Direction
Reproduce the records word for word, starting at the very beginning and ending with the line that contains "Looking at the screenshot, I should tap(15, 280).", including that line.

Extracted records

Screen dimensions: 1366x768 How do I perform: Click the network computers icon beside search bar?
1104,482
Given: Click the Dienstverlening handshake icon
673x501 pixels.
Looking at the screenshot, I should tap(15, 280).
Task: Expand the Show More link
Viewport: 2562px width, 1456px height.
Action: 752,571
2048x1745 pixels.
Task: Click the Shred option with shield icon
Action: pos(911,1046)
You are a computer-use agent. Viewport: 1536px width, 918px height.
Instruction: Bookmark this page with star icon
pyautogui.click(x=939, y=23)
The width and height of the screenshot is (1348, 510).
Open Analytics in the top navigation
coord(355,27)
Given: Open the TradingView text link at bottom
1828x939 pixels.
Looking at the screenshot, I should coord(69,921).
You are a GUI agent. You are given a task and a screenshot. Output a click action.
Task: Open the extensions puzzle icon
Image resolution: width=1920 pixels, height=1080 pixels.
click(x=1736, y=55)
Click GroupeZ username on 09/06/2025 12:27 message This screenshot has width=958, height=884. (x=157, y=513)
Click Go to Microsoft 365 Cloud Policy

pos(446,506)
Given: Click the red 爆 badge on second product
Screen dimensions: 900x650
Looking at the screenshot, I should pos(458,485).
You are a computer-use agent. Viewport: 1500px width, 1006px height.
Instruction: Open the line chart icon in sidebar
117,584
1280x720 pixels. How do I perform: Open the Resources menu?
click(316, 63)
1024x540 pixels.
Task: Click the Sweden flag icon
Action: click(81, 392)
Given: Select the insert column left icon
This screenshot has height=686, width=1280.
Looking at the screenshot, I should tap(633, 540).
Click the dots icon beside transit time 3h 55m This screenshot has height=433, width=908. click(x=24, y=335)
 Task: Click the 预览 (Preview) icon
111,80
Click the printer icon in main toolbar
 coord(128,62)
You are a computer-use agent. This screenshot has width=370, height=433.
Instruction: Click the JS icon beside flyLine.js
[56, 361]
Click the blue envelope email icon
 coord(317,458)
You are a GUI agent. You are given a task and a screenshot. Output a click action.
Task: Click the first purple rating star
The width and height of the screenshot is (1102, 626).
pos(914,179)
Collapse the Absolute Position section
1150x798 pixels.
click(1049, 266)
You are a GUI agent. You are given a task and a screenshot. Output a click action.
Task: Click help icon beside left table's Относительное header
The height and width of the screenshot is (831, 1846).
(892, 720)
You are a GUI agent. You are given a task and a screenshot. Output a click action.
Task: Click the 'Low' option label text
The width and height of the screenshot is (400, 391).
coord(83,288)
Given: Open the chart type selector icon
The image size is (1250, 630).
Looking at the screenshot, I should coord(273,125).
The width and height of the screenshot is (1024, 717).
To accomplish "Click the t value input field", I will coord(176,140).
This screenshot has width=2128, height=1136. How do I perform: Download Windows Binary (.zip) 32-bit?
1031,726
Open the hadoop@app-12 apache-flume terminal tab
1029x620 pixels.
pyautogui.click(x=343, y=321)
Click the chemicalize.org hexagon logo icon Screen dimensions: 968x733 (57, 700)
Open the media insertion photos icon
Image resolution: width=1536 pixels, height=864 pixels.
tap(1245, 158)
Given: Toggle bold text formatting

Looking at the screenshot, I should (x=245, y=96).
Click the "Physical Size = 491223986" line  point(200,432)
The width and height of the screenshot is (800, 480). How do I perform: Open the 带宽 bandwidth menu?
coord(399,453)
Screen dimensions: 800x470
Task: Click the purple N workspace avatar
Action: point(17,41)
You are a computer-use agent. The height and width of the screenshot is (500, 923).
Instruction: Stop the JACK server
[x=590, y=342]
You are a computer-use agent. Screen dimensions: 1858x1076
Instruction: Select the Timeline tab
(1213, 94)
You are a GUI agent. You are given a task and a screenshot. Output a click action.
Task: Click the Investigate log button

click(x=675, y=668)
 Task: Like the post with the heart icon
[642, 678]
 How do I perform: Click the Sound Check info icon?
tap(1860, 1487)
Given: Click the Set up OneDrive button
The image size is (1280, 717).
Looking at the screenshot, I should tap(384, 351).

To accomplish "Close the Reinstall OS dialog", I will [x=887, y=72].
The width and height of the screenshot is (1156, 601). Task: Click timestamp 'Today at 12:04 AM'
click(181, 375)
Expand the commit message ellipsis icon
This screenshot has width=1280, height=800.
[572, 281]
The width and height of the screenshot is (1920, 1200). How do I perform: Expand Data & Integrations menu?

Finished exercise
Screen dimensions: 1366x768 How do I perform: Click the network computers icon beside search bar?
1104,482
Given: Click the Dienstverlening handshake icon
673x501 pixels.
Looking at the screenshot, I should tap(15, 280).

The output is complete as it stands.